Work item ::
Write out exactly the lines below starting at the one containing "Switch to the UV Editing workspace tab" and ending at the one containing "Where should I click to: Click". Omit every picture.

Records to use ::
━━━━━━━━━━━━━━━━━━━━
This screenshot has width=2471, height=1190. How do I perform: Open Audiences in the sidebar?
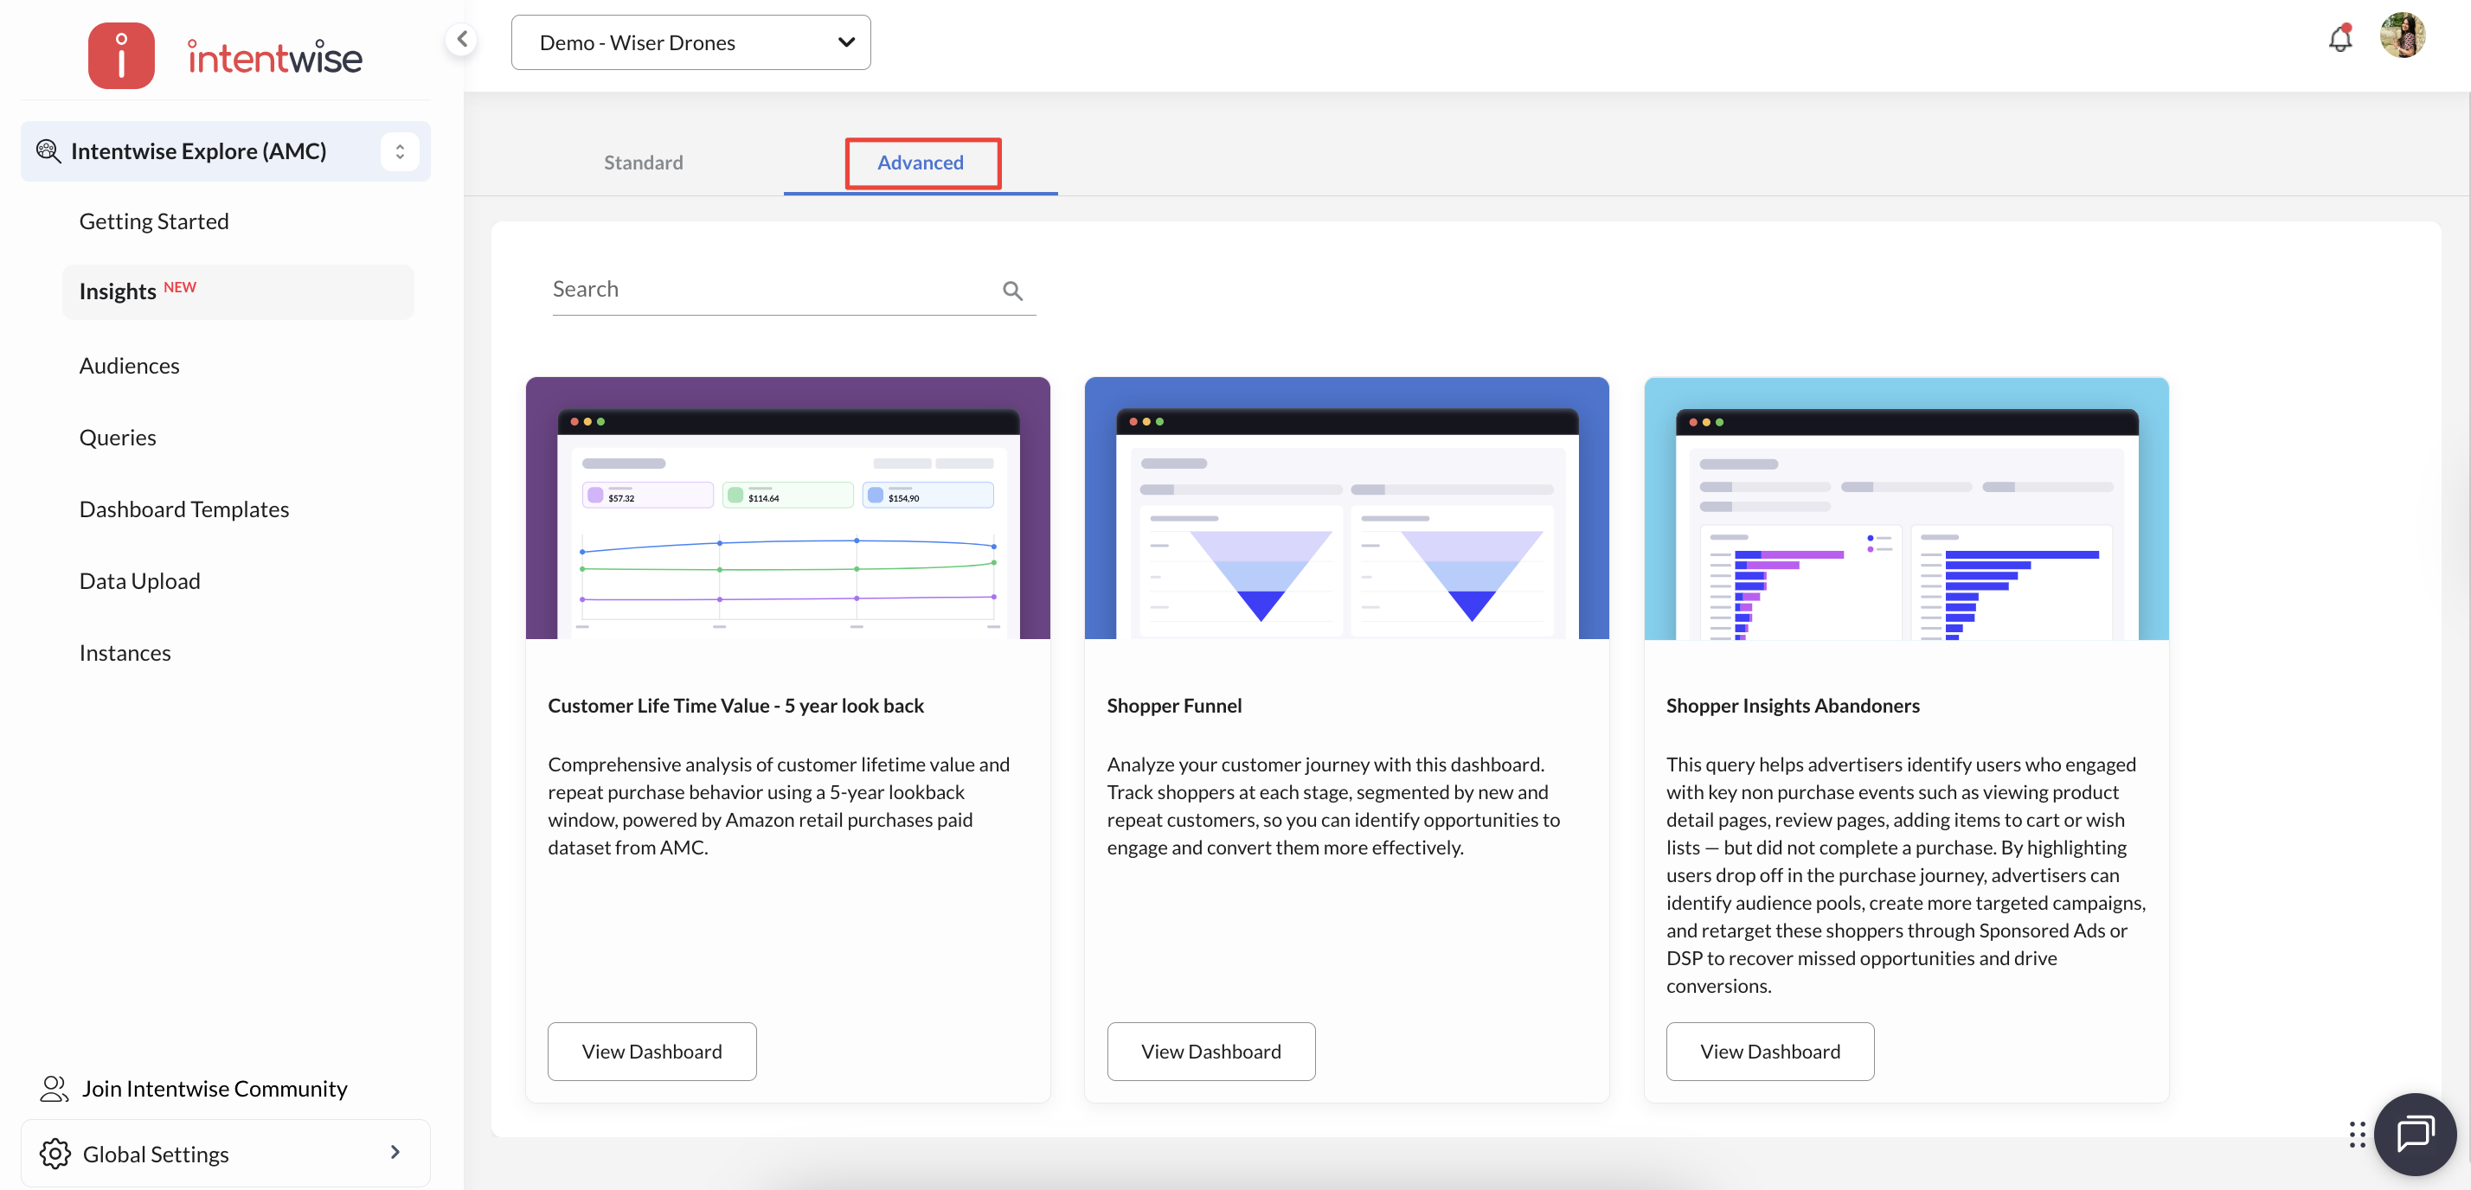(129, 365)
━━━━━━━━━━━━━━━━━━━━
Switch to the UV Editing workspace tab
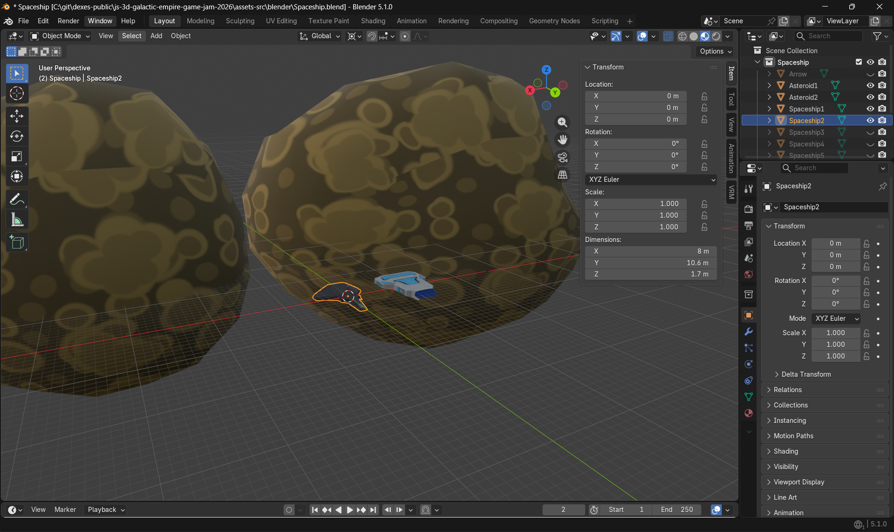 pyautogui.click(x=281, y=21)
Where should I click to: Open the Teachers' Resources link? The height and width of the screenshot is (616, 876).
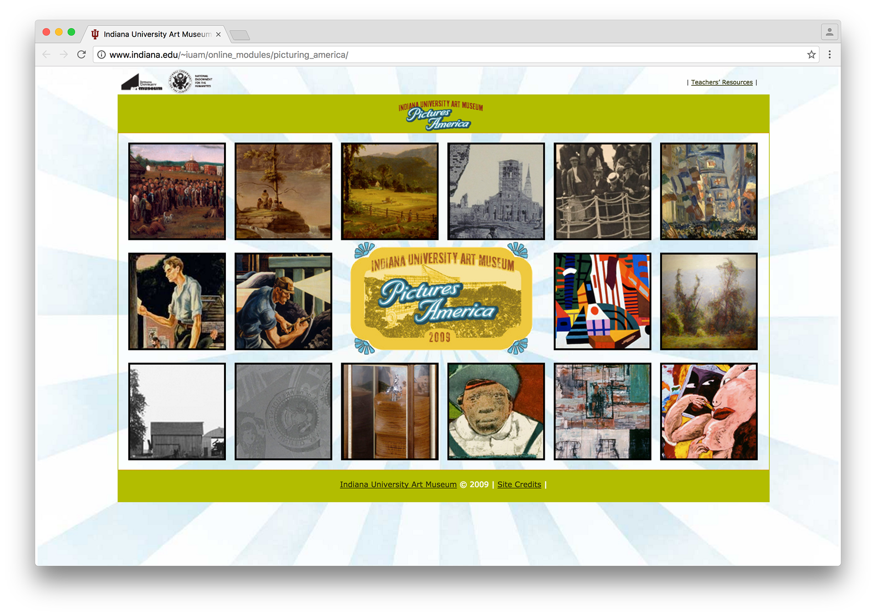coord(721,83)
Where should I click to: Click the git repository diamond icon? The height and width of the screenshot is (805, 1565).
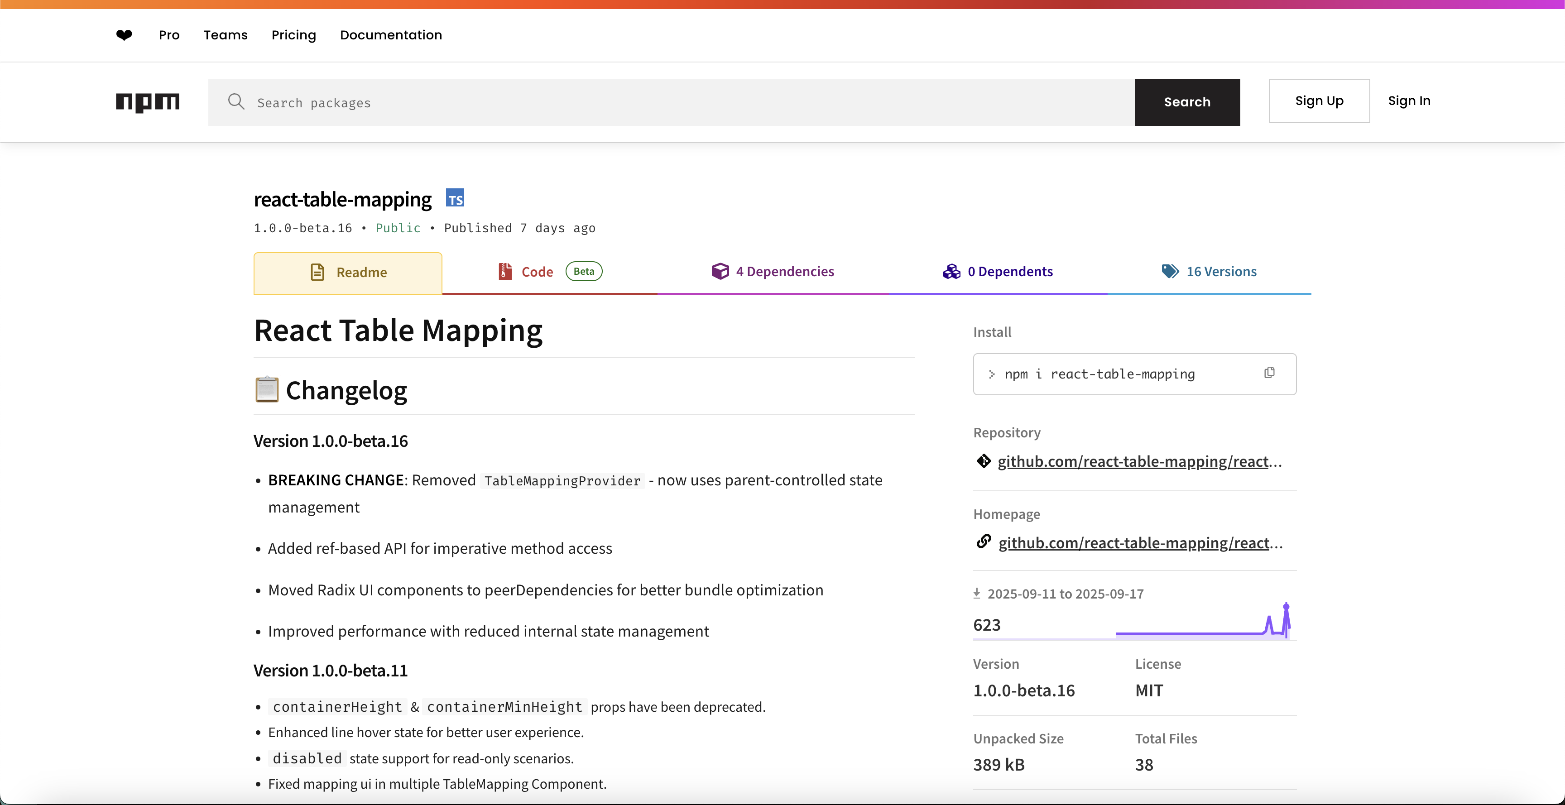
━━━━━━━━━━━━━━━━━━━━
Output for this exercise ::
Switch to the UV Editing workspace tab
 pyautogui.click(x=281, y=21)
Where should I click to: Open the Teachers' Resources link? The height and width of the screenshot is (616, 876).
coord(721,83)
Where should I click to: Click the git repository diamond icon? The height and width of the screenshot is (805, 1565).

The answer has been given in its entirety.